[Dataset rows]
+---+

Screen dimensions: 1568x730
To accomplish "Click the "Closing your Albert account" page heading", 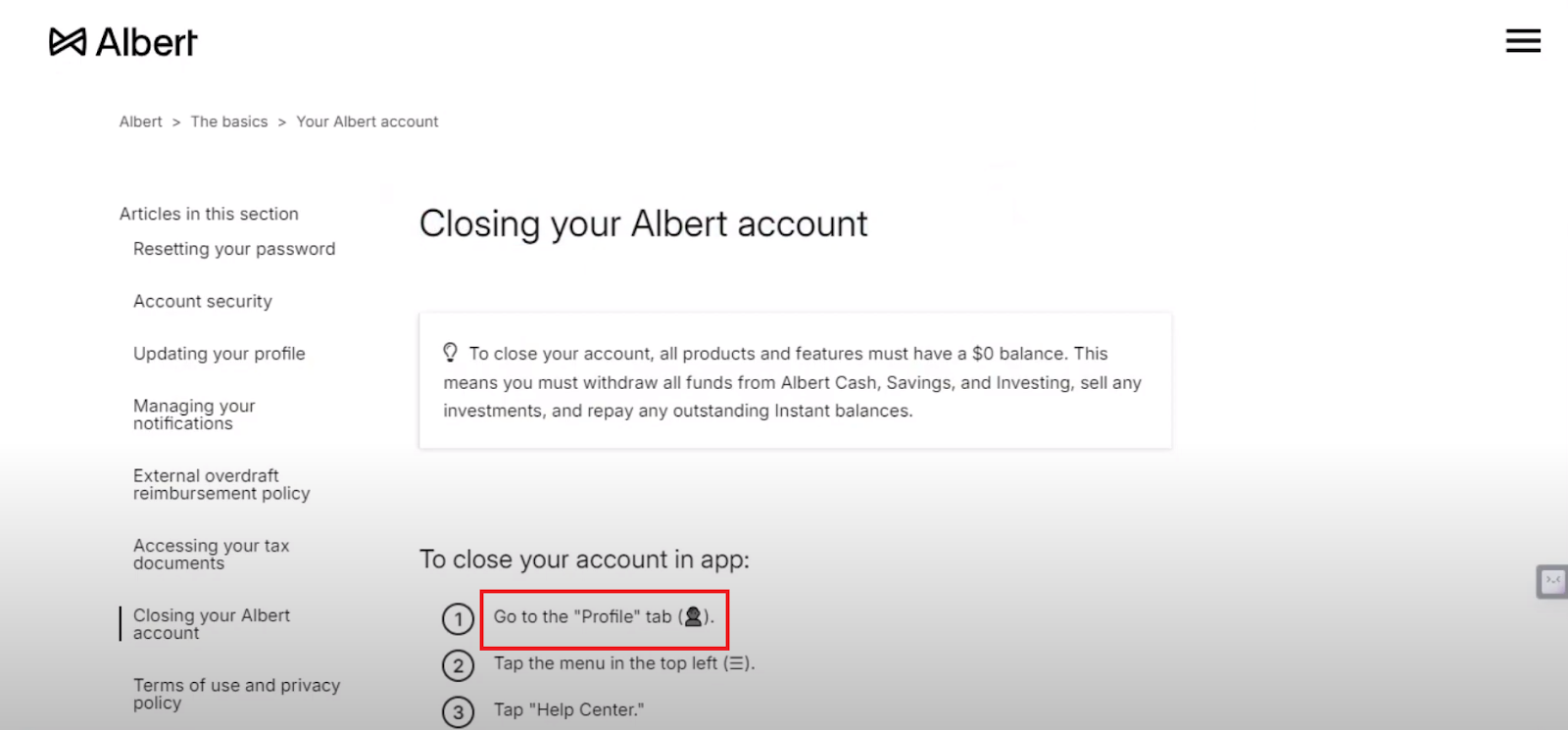I will [x=643, y=224].
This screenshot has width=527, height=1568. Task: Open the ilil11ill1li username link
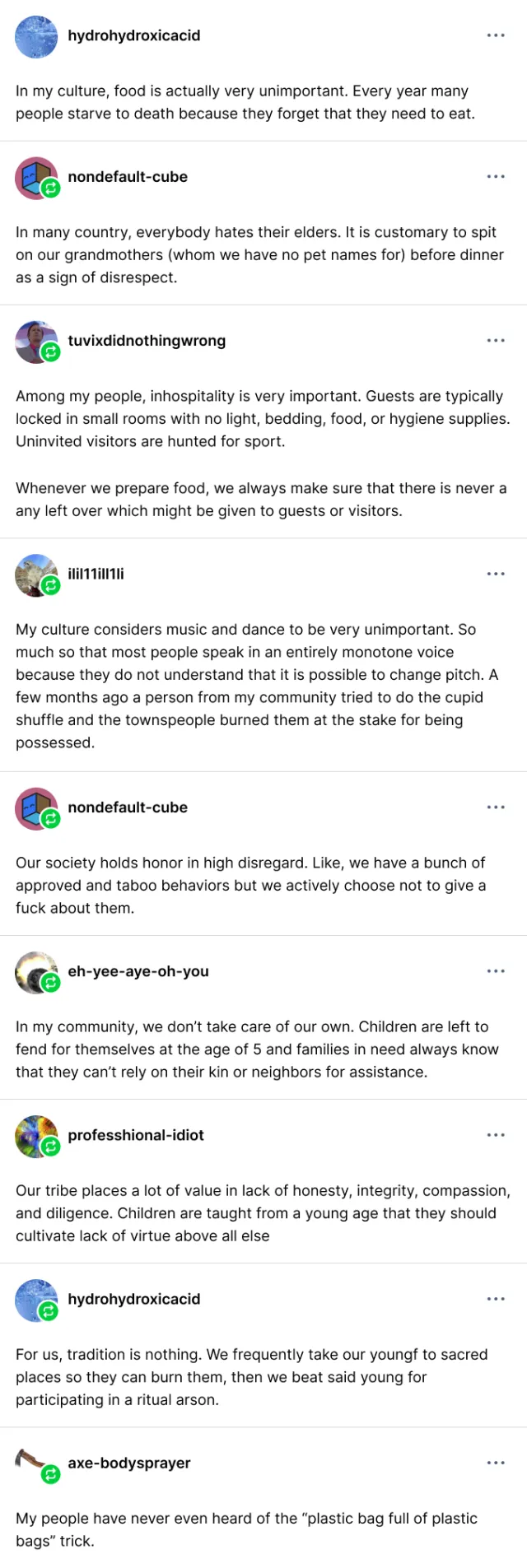[x=96, y=574]
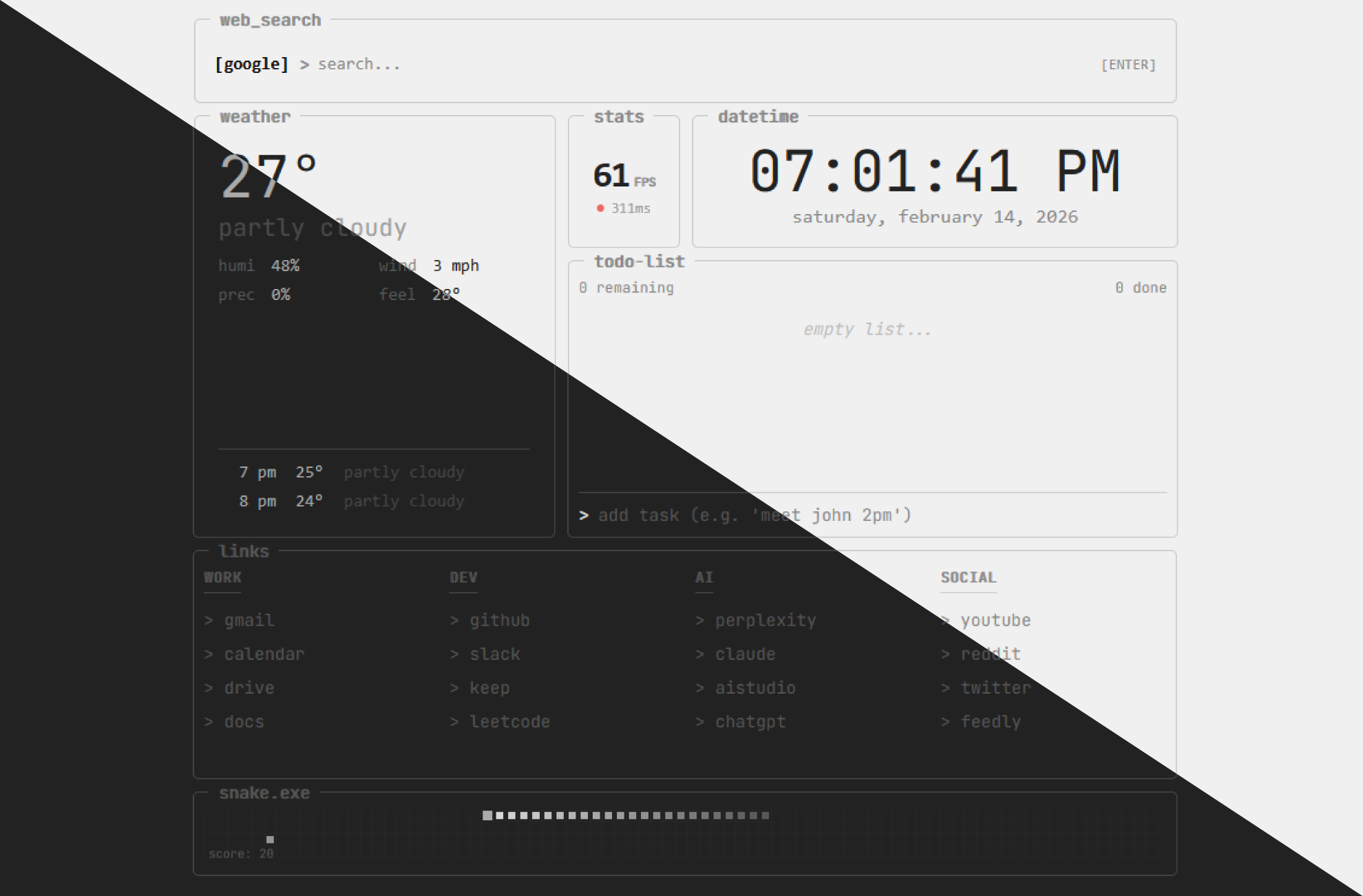Open the feedly link
1363x896 pixels.
(x=991, y=721)
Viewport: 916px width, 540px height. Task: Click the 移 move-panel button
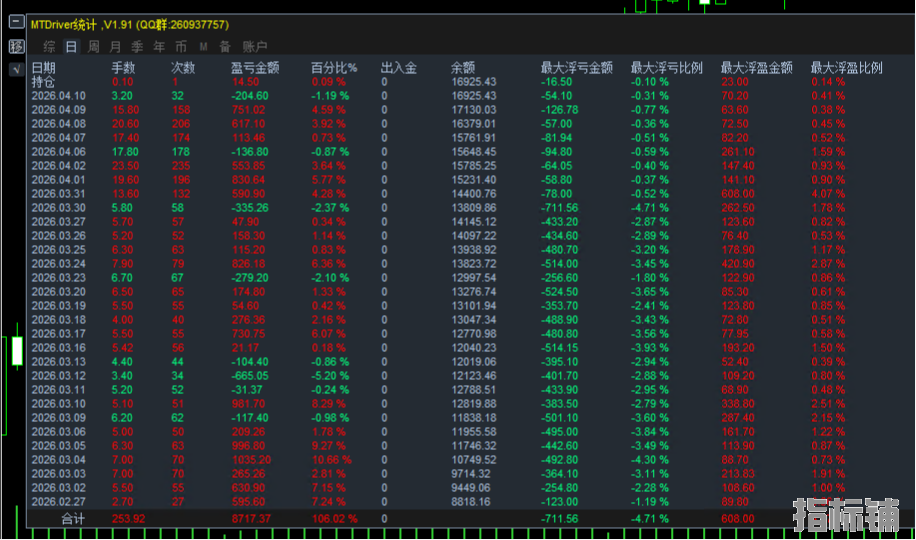[16, 46]
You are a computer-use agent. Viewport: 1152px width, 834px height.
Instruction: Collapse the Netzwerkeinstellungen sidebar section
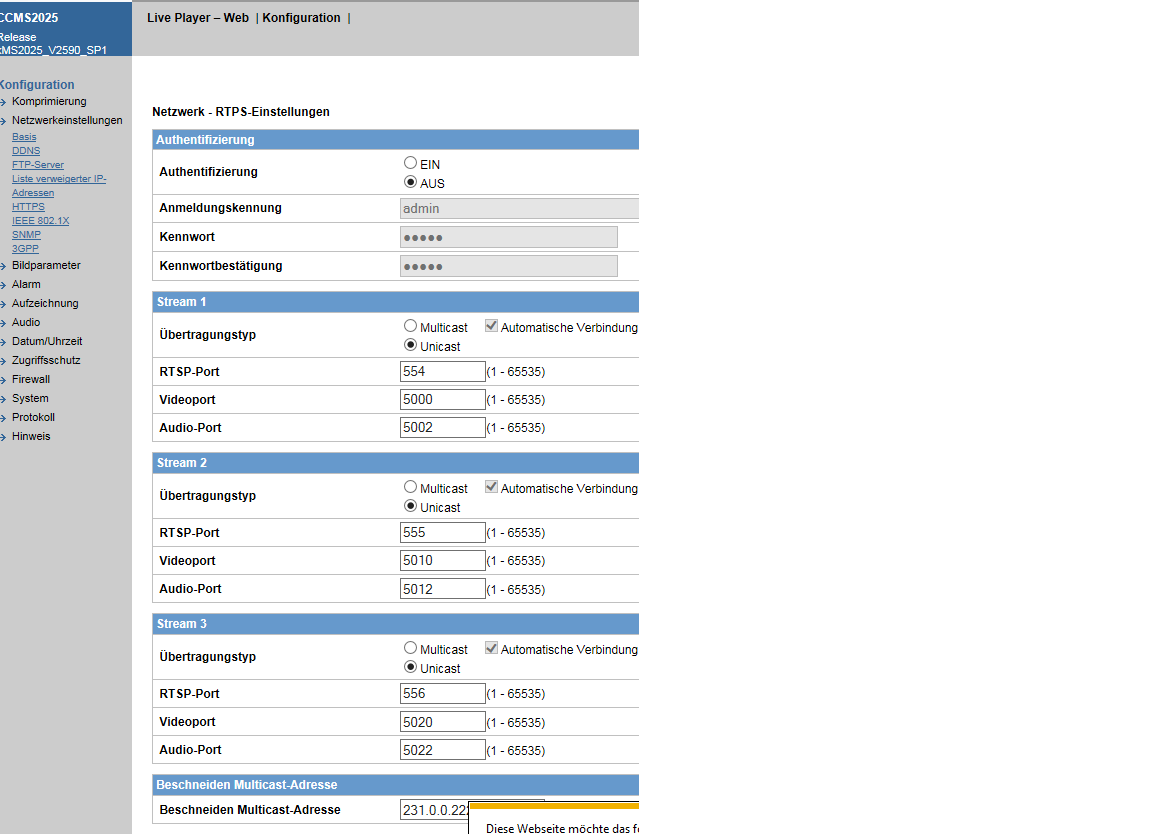pos(66,121)
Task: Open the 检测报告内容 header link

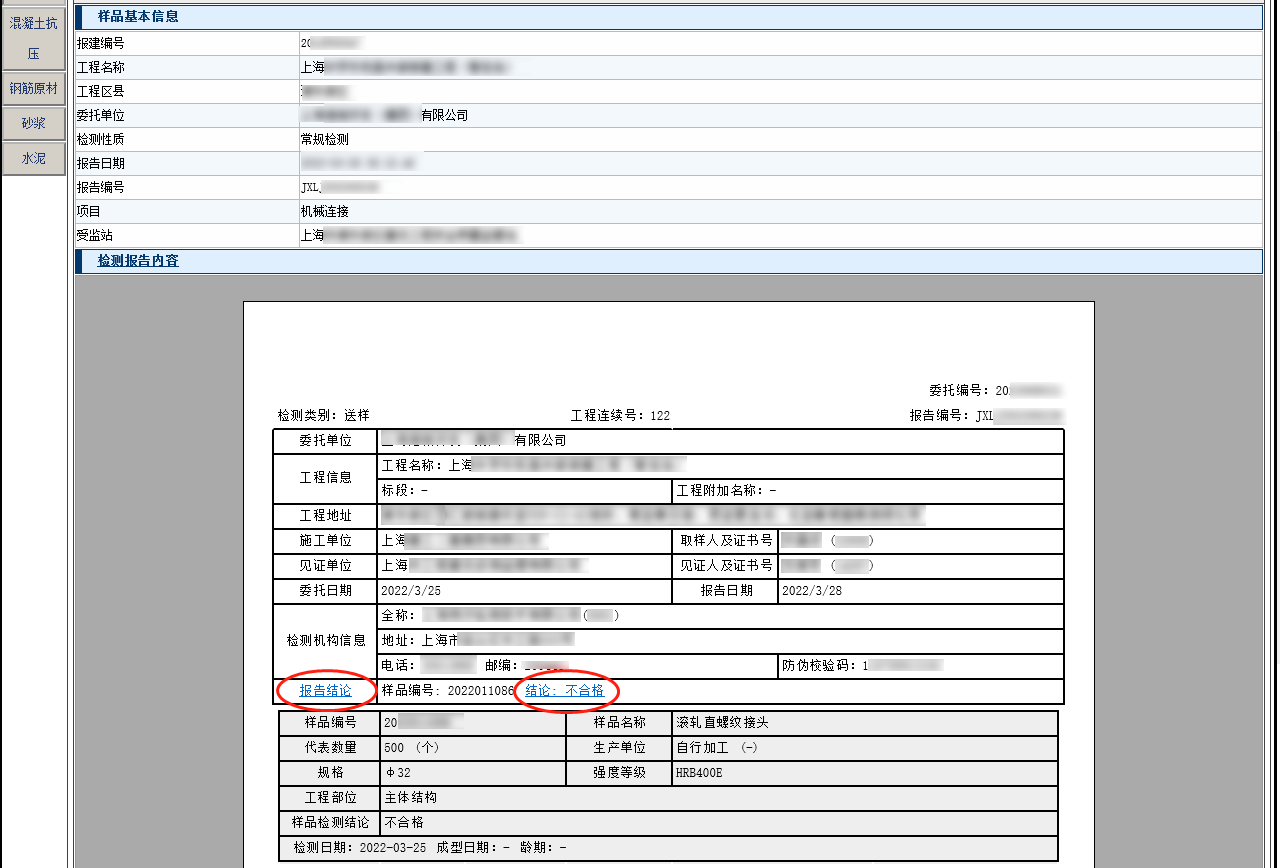Action: (138, 261)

+---+

**TASK OBJECTIVE**
Which lines in the data above contain the string "width"? Pull out each one.

**PROBLEM SOLUTION**
This screenshot has width=527, height=1568. Task: Open the ilil11ill1li username link
Viewport: 916px width, 540px height. Task: Click the 移 move-panel button
You are a computer-use agent. Viewport: 1152px width, 834px height.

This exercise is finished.